Exercise inputs:
····················

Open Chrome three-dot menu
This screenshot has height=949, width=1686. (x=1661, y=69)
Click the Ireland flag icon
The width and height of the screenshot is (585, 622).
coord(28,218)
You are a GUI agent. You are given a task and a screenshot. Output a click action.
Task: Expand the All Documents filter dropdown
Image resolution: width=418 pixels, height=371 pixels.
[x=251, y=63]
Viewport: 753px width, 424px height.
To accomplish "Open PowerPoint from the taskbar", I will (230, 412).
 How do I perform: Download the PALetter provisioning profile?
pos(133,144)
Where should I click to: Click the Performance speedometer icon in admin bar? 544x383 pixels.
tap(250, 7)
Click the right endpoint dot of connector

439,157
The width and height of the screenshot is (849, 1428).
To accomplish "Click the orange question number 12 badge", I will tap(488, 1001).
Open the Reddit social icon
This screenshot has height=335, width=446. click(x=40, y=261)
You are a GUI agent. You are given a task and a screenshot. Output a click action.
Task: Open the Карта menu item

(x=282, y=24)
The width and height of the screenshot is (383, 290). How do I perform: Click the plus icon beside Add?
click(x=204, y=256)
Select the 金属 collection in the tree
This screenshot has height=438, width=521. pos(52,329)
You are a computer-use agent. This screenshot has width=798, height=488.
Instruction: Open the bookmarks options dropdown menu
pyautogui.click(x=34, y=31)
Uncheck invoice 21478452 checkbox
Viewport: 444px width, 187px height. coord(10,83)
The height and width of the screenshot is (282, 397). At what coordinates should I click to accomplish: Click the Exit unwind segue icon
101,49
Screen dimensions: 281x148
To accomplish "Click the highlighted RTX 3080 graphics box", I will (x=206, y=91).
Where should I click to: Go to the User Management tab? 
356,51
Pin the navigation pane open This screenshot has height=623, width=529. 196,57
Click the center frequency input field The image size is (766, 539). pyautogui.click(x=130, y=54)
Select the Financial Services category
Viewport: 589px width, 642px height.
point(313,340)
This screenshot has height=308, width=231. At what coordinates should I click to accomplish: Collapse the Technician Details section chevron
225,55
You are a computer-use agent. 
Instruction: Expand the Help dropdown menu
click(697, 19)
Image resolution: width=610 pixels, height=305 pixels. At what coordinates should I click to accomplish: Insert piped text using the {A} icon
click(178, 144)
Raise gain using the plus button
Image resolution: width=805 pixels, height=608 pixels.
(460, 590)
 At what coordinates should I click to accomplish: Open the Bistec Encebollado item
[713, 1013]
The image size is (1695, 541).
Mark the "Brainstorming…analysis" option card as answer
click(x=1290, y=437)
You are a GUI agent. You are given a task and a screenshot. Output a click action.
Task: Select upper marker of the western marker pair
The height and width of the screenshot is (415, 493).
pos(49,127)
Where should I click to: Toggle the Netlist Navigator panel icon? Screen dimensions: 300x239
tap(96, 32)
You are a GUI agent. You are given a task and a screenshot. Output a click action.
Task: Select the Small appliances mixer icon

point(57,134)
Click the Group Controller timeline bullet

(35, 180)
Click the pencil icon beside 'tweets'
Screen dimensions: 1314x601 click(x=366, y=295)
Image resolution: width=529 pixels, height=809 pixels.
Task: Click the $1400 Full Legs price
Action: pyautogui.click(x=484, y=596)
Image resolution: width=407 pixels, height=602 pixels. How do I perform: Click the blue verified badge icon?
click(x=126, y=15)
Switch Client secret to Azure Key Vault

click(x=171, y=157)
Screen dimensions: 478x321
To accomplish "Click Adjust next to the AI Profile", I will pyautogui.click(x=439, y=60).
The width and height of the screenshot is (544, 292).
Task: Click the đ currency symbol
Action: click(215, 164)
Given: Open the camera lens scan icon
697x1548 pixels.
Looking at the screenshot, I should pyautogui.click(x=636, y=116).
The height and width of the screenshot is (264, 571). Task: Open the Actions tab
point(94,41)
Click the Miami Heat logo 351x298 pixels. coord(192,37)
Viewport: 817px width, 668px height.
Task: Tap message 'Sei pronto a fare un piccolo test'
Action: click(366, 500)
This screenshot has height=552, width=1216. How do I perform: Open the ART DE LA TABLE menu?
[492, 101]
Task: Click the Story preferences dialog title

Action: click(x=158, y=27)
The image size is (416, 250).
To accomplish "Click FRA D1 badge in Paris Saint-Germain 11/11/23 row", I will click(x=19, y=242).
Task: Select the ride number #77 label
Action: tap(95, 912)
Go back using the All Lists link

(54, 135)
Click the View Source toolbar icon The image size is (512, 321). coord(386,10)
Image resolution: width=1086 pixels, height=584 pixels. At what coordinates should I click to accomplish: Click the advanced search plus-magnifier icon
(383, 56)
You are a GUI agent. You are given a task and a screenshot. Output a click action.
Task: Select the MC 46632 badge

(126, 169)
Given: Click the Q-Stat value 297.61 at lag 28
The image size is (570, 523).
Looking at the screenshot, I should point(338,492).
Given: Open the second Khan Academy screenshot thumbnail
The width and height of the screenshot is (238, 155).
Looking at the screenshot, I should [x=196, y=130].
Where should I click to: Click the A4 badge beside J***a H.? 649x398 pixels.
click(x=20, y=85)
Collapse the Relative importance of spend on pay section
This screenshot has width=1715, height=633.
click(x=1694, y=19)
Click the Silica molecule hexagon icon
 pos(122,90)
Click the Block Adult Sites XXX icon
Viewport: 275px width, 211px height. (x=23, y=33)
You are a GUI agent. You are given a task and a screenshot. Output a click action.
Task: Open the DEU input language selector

····················

Exact duplication is required for the lines above, from the line that contains "Task: Open the Карта menu item" to the line that contains "Screen dimensions: 281x148", inclusive; omit all others.

Your response:
Task: Open the Карта menu item

(x=282, y=24)
The width and height of the screenshot is (383, 290). How do I perform: Click the plus icon beside Add?
click(x=204, y=256)
Select the 金属 collection in the tree
This screenshot has height=438, width=521. pos(52,329)
You are a computer-use agent. This screenshot has width=798, height=488.
Instruction: Open the bookmarks options dropdown menu
pyautogui.click(x=34, y=31)
Uncheck invoice 21478452 checkbox
Viewport: 444px width, 187px height. coord(10,83)
The height and width of the screenshot is (282, 397). At what coordinates should I click to accomplish: Click the Exit unwind segue icon
101,49
Screen dimensions: 281x148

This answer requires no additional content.